### SUPPLIED PASSAGE

This makes reindexing fast after small changes.

Search Tips

Natural Language Queries

  • "How does authentication work"
  • "Database connection pooling"
  • "Error handling in API routes"
  • "Token generation for embeddings"

Specific Code Patterns

  • "PostgreSQL query with vector search"
  • "Hono middleware for validation"
  • "TypeScript interface for memory"

Finding Implementations

  • "EmbeddingService class"
  • "chunkByTokens function"
  • "Memory repository insert"

Database Schema

codebases

sql
codebases (
  id UUID PRIMARY KEY,
  project_id UUID NOT NULL,
  name TEXT NOT NULL,
  path TEXT NOT NULL,
  total_files INTEGER DEFAULT 0,
  total_chunks INTEGER DEFAULT 0,
  last_indexed_at TIMESTAMPTZ,
  deleted_at TIMESTAMPTZ,
  created_at TIMESTAMPTZ,
  updated_at TIMESTAMPTZ
)

### WORK INSTRUCTION 1
Check each statement against the code search documentation and answer yes or no, quoting the words that decide it: (a) the name column of codebases cannot be null; (b) total_files starts at 1 by default; (c) last_indexed_at is stored as TIMESTAMPTZ.
### WORK INSTRUCTION 2
Please list every column in the codebases table of the code search documentation that has the type TIMESTAMPTZ.
### WORK INSTRUCTION 3
Carry the code search documentation forward from its final line, in the same style.

### DATASET RECORDS
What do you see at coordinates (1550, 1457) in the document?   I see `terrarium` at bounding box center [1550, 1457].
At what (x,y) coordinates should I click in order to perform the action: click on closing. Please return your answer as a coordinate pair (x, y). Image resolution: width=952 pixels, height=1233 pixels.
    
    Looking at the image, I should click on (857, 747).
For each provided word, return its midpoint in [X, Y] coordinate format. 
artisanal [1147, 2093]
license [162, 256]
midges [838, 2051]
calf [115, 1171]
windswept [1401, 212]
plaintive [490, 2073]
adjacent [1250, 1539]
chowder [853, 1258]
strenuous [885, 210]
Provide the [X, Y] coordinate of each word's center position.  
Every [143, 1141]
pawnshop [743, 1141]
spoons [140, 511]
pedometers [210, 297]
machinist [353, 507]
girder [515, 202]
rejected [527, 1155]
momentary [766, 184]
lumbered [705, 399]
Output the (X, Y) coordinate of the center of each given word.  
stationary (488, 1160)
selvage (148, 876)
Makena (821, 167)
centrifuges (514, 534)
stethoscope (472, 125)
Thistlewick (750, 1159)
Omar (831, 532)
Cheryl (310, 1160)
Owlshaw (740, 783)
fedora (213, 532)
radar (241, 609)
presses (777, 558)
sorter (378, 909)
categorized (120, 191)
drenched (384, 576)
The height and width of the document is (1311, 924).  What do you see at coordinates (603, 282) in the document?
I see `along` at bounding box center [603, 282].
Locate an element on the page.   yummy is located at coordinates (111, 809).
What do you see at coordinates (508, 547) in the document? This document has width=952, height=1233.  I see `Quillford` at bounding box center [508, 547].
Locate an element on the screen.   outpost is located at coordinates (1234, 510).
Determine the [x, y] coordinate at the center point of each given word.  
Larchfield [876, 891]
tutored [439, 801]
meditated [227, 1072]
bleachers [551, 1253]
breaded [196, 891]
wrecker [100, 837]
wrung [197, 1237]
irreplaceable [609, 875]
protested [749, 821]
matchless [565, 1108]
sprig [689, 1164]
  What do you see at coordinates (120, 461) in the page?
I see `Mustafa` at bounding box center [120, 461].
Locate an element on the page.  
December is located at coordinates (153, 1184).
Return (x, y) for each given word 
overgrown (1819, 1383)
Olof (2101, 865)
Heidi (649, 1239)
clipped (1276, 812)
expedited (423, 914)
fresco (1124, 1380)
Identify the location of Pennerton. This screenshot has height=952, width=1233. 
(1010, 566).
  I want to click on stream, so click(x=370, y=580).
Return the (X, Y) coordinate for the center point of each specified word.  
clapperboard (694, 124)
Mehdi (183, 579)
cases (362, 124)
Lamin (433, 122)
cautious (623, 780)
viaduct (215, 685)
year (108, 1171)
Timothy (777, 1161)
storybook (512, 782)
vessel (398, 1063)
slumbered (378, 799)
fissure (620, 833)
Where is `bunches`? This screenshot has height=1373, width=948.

### ANSWER BOX 1
(a) Yes: "name TEXT NOT NULL"
(b) No: "total_files INTEGER DEFAULT 0"
(c) Yes: "last_indexed_at TIMESTAMPTZ"

### ANSWER BOX 2
last_indexed_at, deleted_at, created_at, updated_at

### ANSWER BOX 3
codebase_files

sql
codebase_files (
  id UUID PRIMARY KEY,
  codebase_id UUID NOT NULL,
  file_path TEXT NOT NULL,
  file_hash TEXT NOT NULL,
  language TEXT,
  chunk_count INTEGER DEFAULT 0,
  last_indexed_at TIMESTAMPTZ,
  deleted_at TIMESTAMPTZ,
  created_at TIMESTAMPTZ
)

code_chunks

sql
code_chunks (
  id UUID PRIMARY KEY,
  codebase_id UUID NOT NULL,
  file_id UUID,
  chunk_index INTEGER NOT NULL,
  content TEXT NOT NULL,
  start_line INTEGER,
  end_line INTEGER,
  token_count INTEGER NOT NULL,
  embedding vector(1536),
  deleted_at TIMESTAMPTZ,
  created_at TIMESTAMPTZ
)

Usage Guidelines

  1. Index codebases at the start of a project for code-aware assistance
  2. Reindex after significant changes (new features, refactors)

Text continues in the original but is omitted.